1. The plaintiff was born in 1997; she was a school-age child on the date her SSI application was filed, and she was an adolescent at the time of the ALJ’s written decision (20 C.F.R. § 416.926a(g)(2)(iv)-(v));
2. The plaintiff has not engaged in substantial gainful activity since the date of her application (20 C.F.R. §§ 416.924(b) and 416.971 et seq.);
3. The plaintiff has the following severe impairments: Asperger syndrome and an anxiety disorder (20 C.F.R. §§ 416.924(c));
4. The plaintiff does not have an impairment, or combination of impairments, that meets or medically equals one of the listed impairments in 20 C.F.R. Part 404, Subpart P, Appendix 1 (20 C.F.R. §§ 416.924, 416.925, and 416.926a);
5. The plaintiff does not have an impairment or combination of impairments that functionally equals the listings (20 C.F.R. §§ 416.924(d) and 416.926a);
6. The ALJ’s determination that L.R.B. has no limitation in the domain of Acquiring and Using Information is supported by substantial evidence;
7. The ALJ’s determination that L.R.B. has no limitation in the domain of Attending and Completing Tasks is supported by substantial evidence;
8. The ALJ’s determination that L.R.D. has less than marked limitation in the domain of Interacting and Relating with Others is supported by substantial evidence;
9. The ALJ’s determination that L.R.B. has no limitation in the domain of Moving About and Manipulating Objects is supported by substantial evidence; 10. The ALJ’s determination that L.R.B. has less-than-marked limitation in the domain of Self Care is supported by substantial evidence;
11. The ALJ’s determination that L.R.B. has no limitation in the domain of Health and Physical Well-Being is supported by substantial evidence;
12. The ALJ’s witness credibility assessment is supported by substantial evidence;
13. The plaintiff has not been disabled, as defined in the Social Security Act, from the date her application was filed through the date of the ALJ’s decision (20 C.F.R. § 416.924(a));
14. Substantial evidence in the record supports the Commissioner’s final decision, and it is free of legal error;
15. The plaintiff has not met her burden of proving a disabling condition on or before the decision date; and 16. The final decision of the Commissioner should be affirmed.

VII. Transmittal of the Record

The clerk is directed to transmit the record in this case immediately to the presiding United States district judge and to transmit a copy of this Report and Recommendation to all counsel of record.

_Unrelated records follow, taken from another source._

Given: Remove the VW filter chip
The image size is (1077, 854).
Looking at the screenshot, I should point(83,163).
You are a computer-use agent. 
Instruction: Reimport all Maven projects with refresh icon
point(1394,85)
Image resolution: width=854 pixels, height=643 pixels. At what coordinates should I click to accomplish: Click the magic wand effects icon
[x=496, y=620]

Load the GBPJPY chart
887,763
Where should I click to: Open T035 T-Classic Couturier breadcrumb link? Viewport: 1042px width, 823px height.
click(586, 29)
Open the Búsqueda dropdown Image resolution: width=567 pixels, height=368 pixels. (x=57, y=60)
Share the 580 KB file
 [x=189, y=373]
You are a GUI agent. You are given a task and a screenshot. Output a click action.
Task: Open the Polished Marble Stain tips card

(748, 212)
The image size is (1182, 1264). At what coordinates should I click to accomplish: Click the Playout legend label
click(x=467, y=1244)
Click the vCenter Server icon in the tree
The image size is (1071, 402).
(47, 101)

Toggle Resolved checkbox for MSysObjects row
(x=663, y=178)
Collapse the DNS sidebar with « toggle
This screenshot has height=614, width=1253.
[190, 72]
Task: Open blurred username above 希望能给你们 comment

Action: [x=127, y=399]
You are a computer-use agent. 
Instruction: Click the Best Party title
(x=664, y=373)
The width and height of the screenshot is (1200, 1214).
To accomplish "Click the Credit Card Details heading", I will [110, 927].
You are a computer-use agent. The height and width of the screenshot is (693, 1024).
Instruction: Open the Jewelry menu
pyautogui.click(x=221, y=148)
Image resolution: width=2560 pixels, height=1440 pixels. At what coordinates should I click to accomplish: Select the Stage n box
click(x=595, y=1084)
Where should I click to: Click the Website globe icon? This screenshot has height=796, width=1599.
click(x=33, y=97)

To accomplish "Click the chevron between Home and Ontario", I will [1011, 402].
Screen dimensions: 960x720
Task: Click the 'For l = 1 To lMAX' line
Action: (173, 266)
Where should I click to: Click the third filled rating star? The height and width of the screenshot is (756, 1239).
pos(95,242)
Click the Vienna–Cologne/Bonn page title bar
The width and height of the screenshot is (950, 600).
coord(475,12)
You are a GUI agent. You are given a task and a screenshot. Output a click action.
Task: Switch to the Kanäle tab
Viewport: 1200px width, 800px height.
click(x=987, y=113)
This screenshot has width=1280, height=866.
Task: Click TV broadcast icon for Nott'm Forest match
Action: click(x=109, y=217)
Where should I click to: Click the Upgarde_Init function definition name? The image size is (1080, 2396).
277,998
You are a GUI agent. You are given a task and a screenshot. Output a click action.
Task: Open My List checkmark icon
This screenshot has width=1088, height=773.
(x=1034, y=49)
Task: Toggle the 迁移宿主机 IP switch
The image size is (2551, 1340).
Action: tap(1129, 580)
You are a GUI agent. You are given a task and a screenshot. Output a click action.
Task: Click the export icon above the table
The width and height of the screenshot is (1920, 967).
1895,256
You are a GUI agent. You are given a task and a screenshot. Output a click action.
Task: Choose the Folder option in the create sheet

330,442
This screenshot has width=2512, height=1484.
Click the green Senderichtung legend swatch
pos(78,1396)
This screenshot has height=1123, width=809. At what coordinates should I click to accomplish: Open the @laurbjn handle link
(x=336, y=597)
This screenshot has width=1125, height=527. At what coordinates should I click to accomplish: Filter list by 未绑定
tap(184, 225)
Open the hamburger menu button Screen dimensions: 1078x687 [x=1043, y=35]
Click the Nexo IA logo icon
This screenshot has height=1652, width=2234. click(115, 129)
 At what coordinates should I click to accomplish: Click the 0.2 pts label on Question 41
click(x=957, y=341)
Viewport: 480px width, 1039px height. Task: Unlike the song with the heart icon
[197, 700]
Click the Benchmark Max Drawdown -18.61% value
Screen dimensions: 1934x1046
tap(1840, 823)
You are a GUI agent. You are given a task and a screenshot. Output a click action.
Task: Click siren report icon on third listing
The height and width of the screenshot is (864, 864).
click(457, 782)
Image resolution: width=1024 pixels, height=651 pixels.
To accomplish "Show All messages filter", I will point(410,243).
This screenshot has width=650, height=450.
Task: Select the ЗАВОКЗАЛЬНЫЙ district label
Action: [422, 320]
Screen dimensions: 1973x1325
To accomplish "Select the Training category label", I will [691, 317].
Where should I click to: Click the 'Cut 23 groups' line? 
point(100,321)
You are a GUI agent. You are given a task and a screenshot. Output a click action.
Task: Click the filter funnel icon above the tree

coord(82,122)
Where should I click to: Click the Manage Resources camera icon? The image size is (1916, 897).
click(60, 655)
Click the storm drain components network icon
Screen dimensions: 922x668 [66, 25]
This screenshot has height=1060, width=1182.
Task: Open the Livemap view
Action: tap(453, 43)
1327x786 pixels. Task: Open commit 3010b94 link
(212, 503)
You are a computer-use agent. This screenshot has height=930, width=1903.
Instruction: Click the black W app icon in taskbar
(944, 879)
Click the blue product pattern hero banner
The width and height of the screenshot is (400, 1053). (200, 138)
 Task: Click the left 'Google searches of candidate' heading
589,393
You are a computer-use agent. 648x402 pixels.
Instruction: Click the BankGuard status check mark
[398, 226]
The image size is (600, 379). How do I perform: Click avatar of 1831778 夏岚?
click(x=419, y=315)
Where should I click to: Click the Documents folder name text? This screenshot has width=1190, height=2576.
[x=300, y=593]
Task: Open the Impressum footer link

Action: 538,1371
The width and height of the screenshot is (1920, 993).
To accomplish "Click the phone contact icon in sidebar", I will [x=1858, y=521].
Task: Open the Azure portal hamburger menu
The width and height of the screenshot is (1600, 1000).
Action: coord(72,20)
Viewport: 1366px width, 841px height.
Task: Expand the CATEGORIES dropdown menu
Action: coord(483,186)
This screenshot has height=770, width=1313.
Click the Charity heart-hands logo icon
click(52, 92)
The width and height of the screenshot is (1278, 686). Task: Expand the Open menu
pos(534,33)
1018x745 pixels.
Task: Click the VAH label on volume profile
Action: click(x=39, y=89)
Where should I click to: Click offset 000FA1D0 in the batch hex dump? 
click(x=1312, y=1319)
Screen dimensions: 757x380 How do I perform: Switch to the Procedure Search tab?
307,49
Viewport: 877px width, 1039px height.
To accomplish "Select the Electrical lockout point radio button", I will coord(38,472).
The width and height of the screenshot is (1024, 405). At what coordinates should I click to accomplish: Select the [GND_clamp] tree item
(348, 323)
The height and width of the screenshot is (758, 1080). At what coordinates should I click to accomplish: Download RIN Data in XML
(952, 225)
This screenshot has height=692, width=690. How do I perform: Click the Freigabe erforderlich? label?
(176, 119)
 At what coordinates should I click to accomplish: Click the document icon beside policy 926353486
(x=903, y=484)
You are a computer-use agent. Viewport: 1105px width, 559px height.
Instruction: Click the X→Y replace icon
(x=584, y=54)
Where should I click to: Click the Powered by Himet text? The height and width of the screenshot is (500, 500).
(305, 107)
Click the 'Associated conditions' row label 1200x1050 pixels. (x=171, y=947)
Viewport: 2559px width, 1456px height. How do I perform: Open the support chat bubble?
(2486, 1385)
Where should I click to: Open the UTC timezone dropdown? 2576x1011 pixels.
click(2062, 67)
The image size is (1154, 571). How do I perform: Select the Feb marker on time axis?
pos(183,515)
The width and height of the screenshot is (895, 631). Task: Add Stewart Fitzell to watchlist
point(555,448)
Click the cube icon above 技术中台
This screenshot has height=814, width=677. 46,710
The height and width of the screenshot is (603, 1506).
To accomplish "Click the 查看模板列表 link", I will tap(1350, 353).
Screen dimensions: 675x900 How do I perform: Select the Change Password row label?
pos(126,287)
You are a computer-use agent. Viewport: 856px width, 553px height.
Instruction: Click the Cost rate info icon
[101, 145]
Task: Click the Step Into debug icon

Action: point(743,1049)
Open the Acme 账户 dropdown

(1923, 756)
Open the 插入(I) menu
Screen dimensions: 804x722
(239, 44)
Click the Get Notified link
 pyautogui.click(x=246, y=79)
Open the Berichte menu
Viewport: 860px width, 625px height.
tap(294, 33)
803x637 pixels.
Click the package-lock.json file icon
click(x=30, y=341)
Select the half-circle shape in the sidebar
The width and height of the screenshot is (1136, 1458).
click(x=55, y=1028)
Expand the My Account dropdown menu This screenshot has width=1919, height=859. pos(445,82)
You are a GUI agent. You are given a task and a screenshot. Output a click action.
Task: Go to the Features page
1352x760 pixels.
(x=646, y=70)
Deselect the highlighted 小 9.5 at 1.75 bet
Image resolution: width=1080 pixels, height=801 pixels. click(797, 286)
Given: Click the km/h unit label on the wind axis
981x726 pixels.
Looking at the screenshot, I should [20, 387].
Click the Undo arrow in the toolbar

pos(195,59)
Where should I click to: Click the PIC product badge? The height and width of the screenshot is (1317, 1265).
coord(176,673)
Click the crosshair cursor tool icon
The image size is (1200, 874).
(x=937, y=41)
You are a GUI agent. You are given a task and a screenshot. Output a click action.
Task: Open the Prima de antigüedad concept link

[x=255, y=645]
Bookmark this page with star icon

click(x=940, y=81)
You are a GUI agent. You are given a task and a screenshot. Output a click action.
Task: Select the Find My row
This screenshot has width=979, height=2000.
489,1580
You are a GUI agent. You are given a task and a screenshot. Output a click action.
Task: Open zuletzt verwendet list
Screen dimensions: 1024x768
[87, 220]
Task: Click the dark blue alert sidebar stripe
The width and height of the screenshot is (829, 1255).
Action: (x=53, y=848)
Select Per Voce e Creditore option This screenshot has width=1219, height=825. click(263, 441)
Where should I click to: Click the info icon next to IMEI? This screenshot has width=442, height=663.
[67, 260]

VIII. Notice to the Parties

Both sides are reminded that, pursuant to Rule 72(b) of the Federal Rules of Civil Procedure, they are entitled to note objections, if any they may have, to this Report and Recommendation within fourteen (14) days hereof. Any adjudication of fact or conclusion of law rendered herein by the undersigned to which an objection is not specifically made within the period prescribed by law may become conclusive upon the parties. Failure to file specific objections pursuant to 28 U.S.C. ' 636(b)(1) as to factual recitals or findings as well as to the conclusions reached by the undersigned may be construed by any reviewing court as a waiver of such objections.